We’ll also add some online reading sites to the Symbaloo. Kids are familiar with sites such as Wonderopolis, DogoNews, and Pebble Go. Most of these sites will add new content over the summer, so some kids might choose online reading to be part of their summer days.
Later in the week, we’ll add other sources for online reading. I want my students to have places to go to learn about books we haven’t talked about. We’ll add the site for our local library as well as sites like Kidsreads, DOGObooks, and Mr. Schu’s Watch. Connect. Read. The combination of book reviews and book trailers should give them lots of choices for browsing new books.
Book Talks
I keep a book release calendar where I keep track of books that will be released soon. I also visit Mr. Schu’s Book Release Calendar often, as he tends to know more book release dates than I do. I’ll let my kids know of some of the books coming out this summer by some of their favorite authors. They can add these (with release dates) to their notebooks if they are interested. I’ve also held off on sharing lots of the newer books that have been released this spring. My students are overwhelmed with all they want to read right now, and I don’t want them to rush through to get to the new books. So, I plan to share some spring releases that we haven’t talked about yet.
Book Swap
I’d like each child to go home with a book or two. I always buy them a book as an end-of-the-year present from the book clubs, so I know they’ll each go home with one book.
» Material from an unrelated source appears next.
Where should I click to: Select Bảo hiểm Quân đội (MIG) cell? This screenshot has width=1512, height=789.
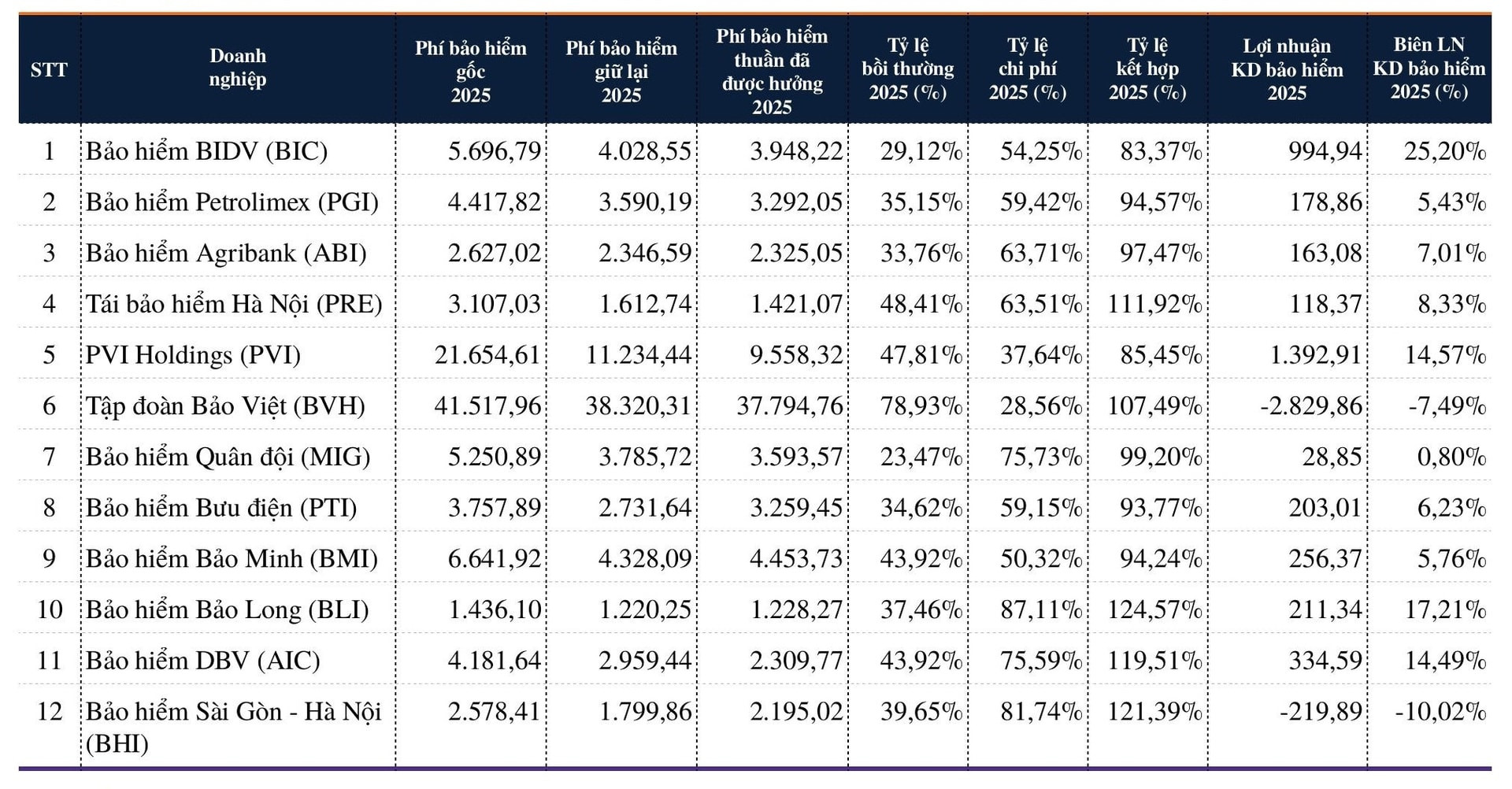click(x=228, y=457)
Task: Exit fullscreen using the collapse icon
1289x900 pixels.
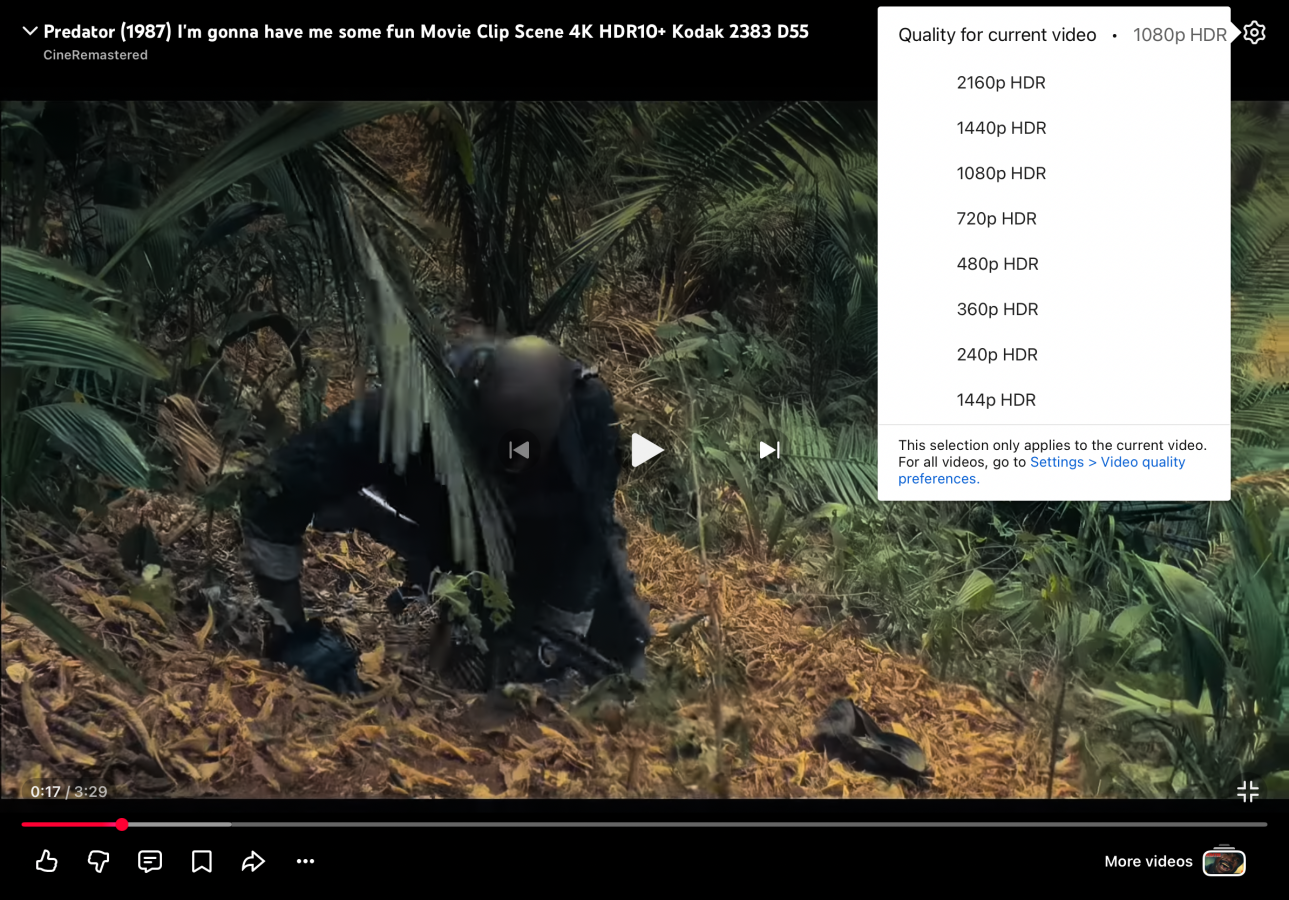Action: click(x=1247, y=792)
This year we are also hosting a book swap so students might go home with a few more new-to-them books. During those last few days of school, we’ll ask students to bring in a book or two that they are finished with, books they’d like to swap for something else. Then kids can choose books to take home from what we collect. Going home with new books is always a great motivator to start the summer off reading!
Classroom Magazines
Years ago, my oldest daughter collected all of her Time for Kids magazines in a binder. Each week when she’d bring one home, she’d add it to her binder. She revisited these magazines often over the years, and I immediately started having my kids collect their news magazines in binders. Each student will have a binder of news magazines to take home, and we’ll talk about revisiting magazines—getting to those articles you never had time to read—as a fun piece of summer reading.
ThingLinks
I want my students to create their own book recommendations for next year’s third graders. Doing this will force them to think back on their whole year as readers and recommend books they may have forgotten about. Each student will create a ThingLinks with links to book trailers, author websites, and more (thanks to Maria Caplin for this idea). I’ll print these out with QR codes for my incoming students this fall. We’ll post this on a webpage that current students can access over the summer to remember the books their classmates recommend. I love that this piece of the summer reading plan will serve two purposes.
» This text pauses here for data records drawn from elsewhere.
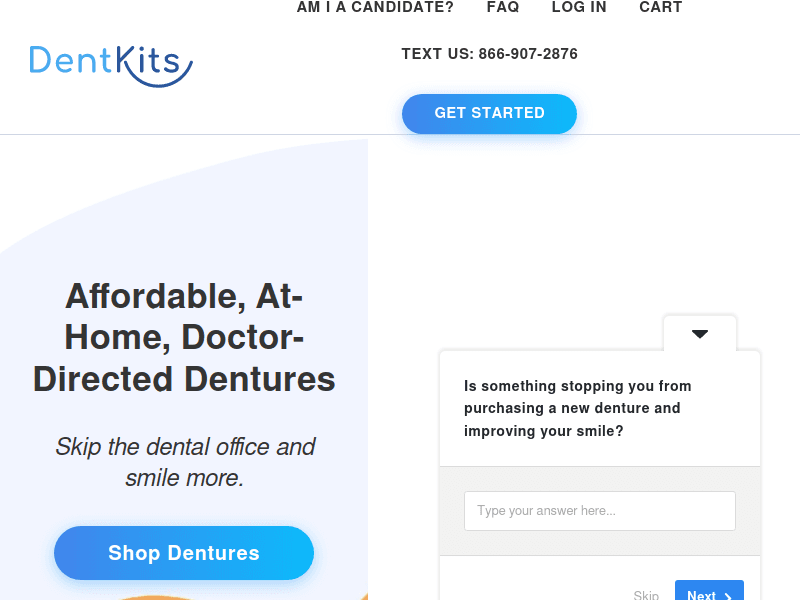Click the TEXT US phone number

click(x=489, y=54)
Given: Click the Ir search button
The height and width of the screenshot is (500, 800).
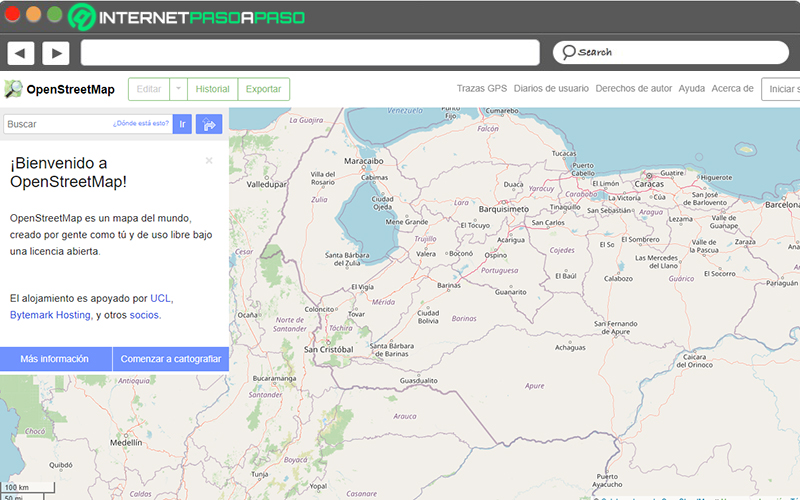Looking at the screenshot, I should (182, 124).
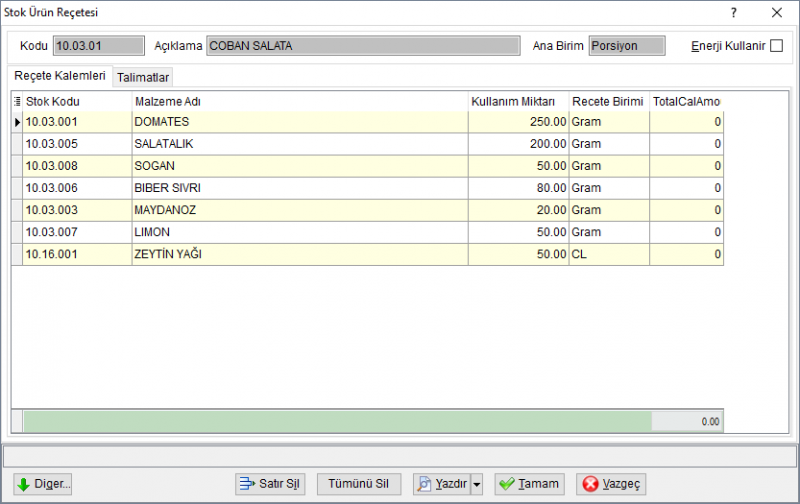The height and width of the screenshot is (504, 800).
Task: Click the Kodu field 10.03.01
Action: 99,45
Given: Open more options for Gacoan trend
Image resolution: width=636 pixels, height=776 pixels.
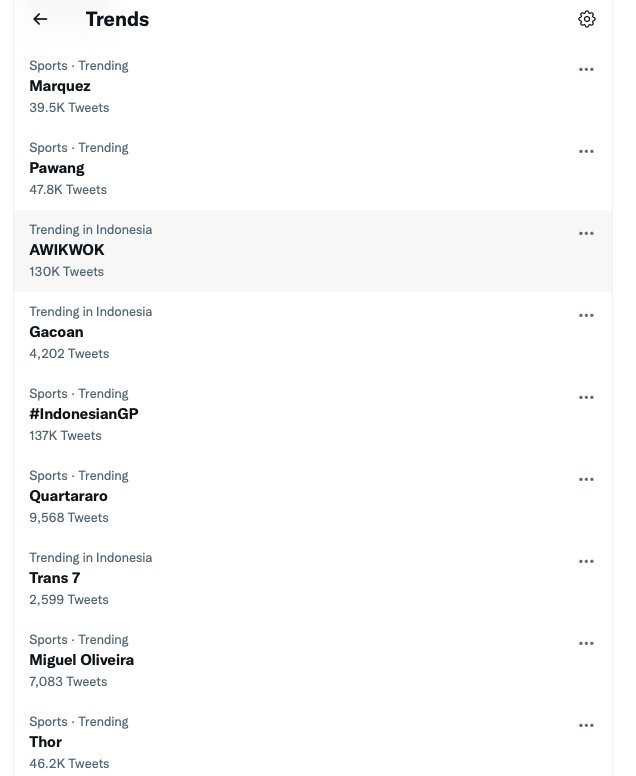Looking at the screenshot, I should click(x=586, y=315).
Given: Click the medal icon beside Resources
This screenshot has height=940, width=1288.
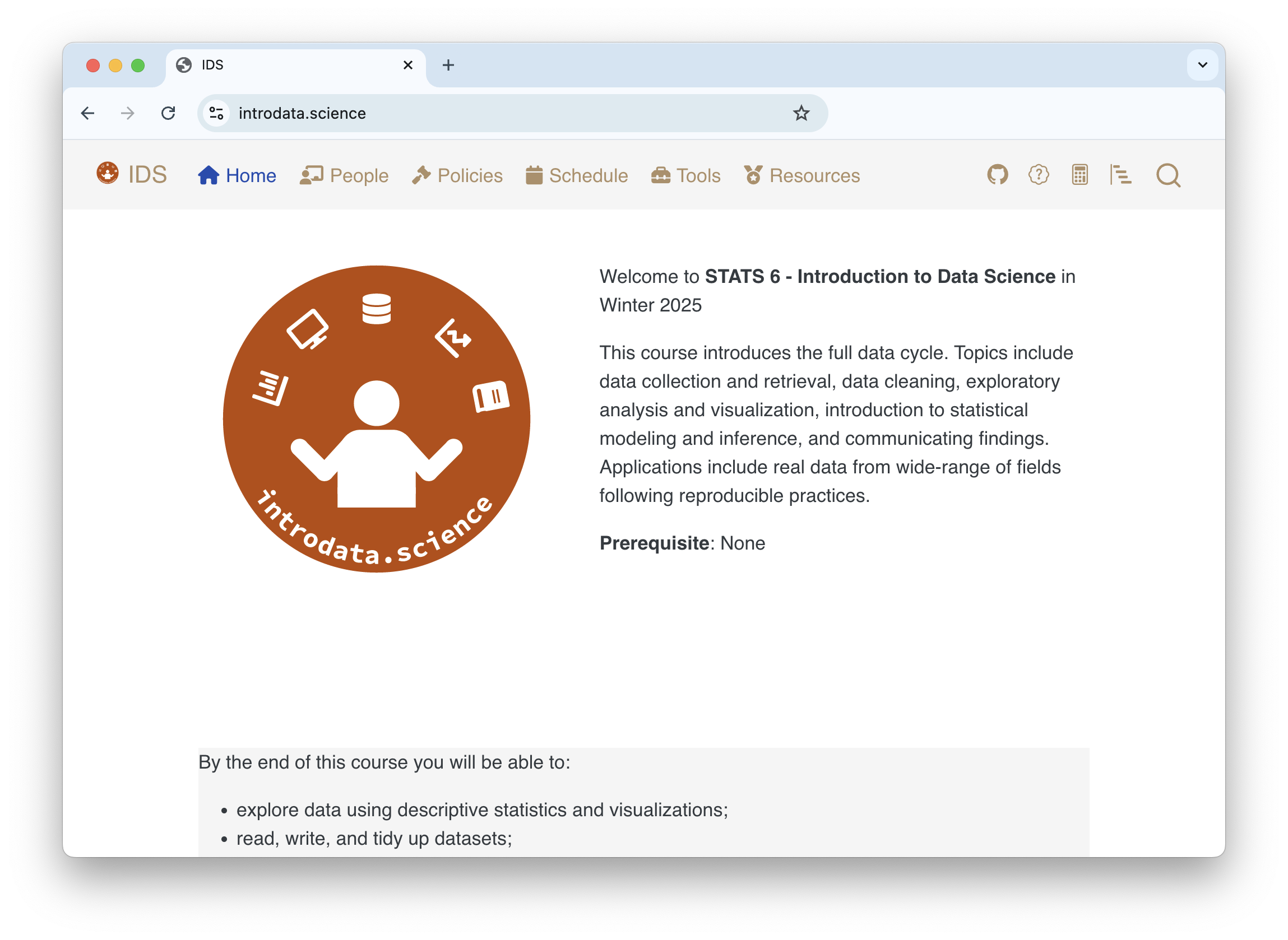Looking at the screenshot, I should tap(753, 175).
We may want our students to read over the summer so that they don’t “lose ground.” We want them to stay “on level.” As much as I want that for my students, I want much more for their summer reading. I’m hoping that with these lessons, my students begin to see summer reading as a gift instead of a chore or a school assignment. They will have a lifetime of summers, and my hope is that some of these ideas I suggest take hold and become part of their lifelong habits for summer reading.